[Records to use Boundary: Start]

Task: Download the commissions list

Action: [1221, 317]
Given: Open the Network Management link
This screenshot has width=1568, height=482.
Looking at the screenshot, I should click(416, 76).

[Records to use Boundary: End]

* _How to complete this task_
Your task is to reproduce, exactly and exclusively, the lines from the one holding "Given: Open the Network Management link" through the final line of the listing.

* _Written answer_
Given: Open the Network Management link
This screenshot has width=1568, height=482.
Looking at the screenshot, I should click(416, 76).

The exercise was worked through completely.